A spokesman of Askari Leasing told this correspondent that the year 2004-05 was characterized by difficult environment for the leasing industry on the face of the existing low interest rate regimes, lack of credit appetite in the corporate sector and very aggressive posturing by the large commercial banks in the consumer financing and auto sector. In this difficult business environment, the management of the company embarked upon the strategies to counter the unfavourable trends. The company entered into marketing alliances with vehicle manufacturers to ensure prompt delivery to customers of small cars. This had the desired positive effect on the brand name, "Askar". Asklife, Askari Leasing's product in leasing of consumer durable products to customers has won wide recognition. The situation has improved during the current year.

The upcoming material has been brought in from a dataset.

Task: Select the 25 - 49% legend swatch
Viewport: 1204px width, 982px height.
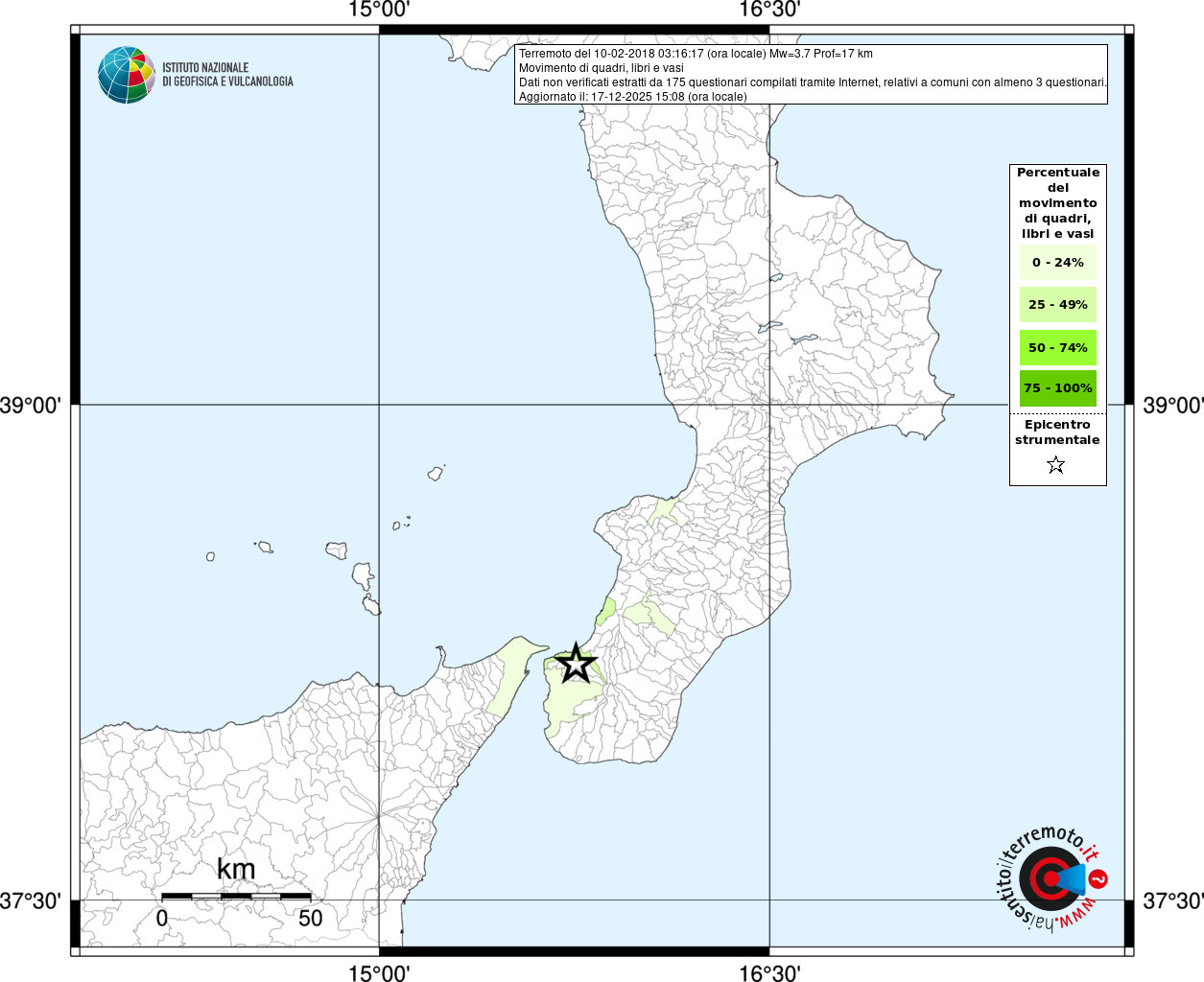Action: (1057, 304)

During the year, to improve company's service and delivery; Gujranwala SBO was upgraded to a full branch status. "The branch is already making healthy contribution in building up our SME portfolio in Gujranwala region. Faisalabad branch was shifted to bigger premises to better serve the expanded business. Management is confident of favourable impact on disbursement as well as profitability during the year to follow".

The lease income for the year under review decreased by 0.86% as compared to its corresponding period. The cause of this variation was the gradual declining trend of the interest rates in the country; accordingly the company had to concede and offer new business volumes at prevailing market competitive rates. "However, our financial charges also decreased by 11.2% evidencing the ability of the company to generate low cost funds, thereby well absorbing the impact of loss due to falling rates on our assets". To seek a sustainable growth level, ultimately switching it to maximization of shareholders wealth, the company thrived in disbursing Rs. 3.6 billion in auto finance, corporate, and SMEs sector and consumable durables, against Rs. 2.7 billion in the comparable period, registering an increase of 33.3% as compared to previous year.

The company has been able to maintain the pretax profit level of Rs. 126 million that is only 9.6% less than its corresponding period. An important factor to be noted, however, is the favourable net profit ratio, compared to the corresponding period. Last year, the company realized a signified amount of capital gain of Rs. 56.2 million (Rs. 3.8 million), which came out of the pure treasury transactions. It, therefore, needs to be appreciated that the net interest income derived through the spread between interest income and interest expanse improved by 47% over the period under review, signifying improvement in core earnings. In this very competitive environment in which the cost leaders, i.e. the commercial banks have been more or less dictating the market, this achievement is an appreciable feat. With some increase in the lending rate during the current financial year, the company is hoping for an improved profitability.